Zitat von sysopNeue Anzeichen für eine Erholung der deutschen Wirtschaft: Die Industrie konnte im Juni deutlich zulegen - ihre Auftragseingänge stiegen um 4,5 Prozent, weit stärker als von Volkswirten erwartet. Bei all den Meldungen zur Konjunktur - blicken Sie noch durch?
Im Artikel heisst es ja "Gefragt waren demnach vor allem Maschinen und Fahrzeuge." Und bei Fahrzeugen konkret ist hier sicherlich dies auf die Umwelt-Abwrackprämie zurückzuführen. Daher man muss relativieren und durch diese "Prämie" wurde nur etwas aufgeschoben. Sinn solcher Meldungen ist wohl der Gedanke, das einige meinen man kann etwas schön reden. Die Verpackung macht auch was her, nur ändert das nichts daran wenn der Inhalt faul ist. Deutschland kann nur einen nachhaltigen Aufschwung schaffen, wenn es seine Energietechnologie umstellt.
Bettelmönch, 06.08.2009
2.
Zitat von sysopNeue Anzeichen für eine Erholung der deutschen Wirtschaft: Die Industrie konnte im Juni deutlich zulegen - ihre Auftragseingänge stiegen um 4,5 Prozent, weit stärker als von Volkswirten erwartet. Bei all den Meldungen zur Konjunktur - blicken Sie noch durch?

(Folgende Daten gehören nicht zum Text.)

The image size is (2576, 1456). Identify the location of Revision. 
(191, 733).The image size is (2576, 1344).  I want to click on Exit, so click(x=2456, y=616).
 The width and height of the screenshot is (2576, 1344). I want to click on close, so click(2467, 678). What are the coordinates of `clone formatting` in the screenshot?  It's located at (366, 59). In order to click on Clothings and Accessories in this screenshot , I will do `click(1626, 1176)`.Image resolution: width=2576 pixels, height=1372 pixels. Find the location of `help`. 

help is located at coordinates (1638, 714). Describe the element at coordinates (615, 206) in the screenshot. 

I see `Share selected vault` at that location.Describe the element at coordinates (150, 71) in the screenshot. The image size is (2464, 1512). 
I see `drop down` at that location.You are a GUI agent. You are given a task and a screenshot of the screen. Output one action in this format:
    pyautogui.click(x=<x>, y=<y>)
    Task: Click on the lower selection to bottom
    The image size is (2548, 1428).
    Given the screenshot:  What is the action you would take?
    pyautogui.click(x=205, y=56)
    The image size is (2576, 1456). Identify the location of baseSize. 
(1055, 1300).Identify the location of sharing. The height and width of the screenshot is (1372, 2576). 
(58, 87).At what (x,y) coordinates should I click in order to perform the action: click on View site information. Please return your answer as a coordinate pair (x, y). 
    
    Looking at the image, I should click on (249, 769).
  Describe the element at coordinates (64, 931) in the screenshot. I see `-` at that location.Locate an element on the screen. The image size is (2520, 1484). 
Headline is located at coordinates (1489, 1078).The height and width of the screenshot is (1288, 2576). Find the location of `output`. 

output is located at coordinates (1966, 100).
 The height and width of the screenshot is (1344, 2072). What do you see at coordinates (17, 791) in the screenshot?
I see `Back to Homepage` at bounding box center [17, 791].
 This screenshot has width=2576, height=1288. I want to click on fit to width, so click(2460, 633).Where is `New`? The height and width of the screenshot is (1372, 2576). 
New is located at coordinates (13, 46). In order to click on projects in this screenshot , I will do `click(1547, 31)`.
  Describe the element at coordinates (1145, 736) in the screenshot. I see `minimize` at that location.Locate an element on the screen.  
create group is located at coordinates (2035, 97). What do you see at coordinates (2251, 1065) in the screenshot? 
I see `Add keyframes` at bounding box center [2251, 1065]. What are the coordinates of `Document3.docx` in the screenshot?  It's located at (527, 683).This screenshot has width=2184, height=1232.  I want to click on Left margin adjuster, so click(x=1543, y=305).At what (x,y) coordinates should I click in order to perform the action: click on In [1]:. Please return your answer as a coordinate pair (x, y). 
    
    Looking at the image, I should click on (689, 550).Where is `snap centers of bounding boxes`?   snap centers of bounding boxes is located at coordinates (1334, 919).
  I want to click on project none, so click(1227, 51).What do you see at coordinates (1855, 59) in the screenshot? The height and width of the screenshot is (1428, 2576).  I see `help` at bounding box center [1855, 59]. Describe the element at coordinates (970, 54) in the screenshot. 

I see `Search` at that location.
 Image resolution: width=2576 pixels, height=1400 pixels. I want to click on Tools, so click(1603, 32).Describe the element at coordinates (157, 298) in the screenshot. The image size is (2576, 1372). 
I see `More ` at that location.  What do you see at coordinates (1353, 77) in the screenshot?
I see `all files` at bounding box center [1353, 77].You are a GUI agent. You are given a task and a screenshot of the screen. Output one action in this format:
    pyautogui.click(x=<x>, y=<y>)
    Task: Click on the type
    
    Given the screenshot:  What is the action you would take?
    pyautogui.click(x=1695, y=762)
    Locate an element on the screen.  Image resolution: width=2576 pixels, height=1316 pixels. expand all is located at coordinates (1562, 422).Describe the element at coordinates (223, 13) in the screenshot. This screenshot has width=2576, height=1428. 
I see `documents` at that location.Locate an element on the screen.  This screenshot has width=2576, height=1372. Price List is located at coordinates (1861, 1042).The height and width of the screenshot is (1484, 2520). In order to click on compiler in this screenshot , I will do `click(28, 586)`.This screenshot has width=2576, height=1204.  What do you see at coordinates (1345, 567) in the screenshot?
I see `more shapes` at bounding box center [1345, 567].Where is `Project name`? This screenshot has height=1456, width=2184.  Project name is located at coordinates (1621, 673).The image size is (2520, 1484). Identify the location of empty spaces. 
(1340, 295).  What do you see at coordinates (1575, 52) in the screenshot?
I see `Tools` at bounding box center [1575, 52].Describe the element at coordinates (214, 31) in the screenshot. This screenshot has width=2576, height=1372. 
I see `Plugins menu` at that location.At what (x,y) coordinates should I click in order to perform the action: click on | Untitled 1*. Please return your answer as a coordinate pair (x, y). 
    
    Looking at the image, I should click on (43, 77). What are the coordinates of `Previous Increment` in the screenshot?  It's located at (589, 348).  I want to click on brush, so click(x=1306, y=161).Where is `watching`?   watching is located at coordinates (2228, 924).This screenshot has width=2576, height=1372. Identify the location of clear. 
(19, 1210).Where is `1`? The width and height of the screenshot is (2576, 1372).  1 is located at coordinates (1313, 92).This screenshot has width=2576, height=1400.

Nein, aber das zeigt, daß die Konjunktur komplexer ist als viele Expertenmeinungen suggerieren.
BTW, 06.08.2009
3.
Zitat von sysopNeue Anzeichen für eine Erholung der deutschen Wirtschaft: Die Industrie konnte im Juni deutlich zulegen - ihre Auftragseingänge stiegen um 4,5 Prozent, weit stärker als von Volkswirten erwartet. Bei all den Meldungen zur Konjunktur - blicken Sie noch durch?
Drastisch mehr Auftraege ? Ist ja voll krass. "Im Jahresvergleich ... lag das Minus im Juni bei 25,3 Prozent nach minus 29,4 Prozent im Vormonat"
mbberlin, 06.08.2009
4.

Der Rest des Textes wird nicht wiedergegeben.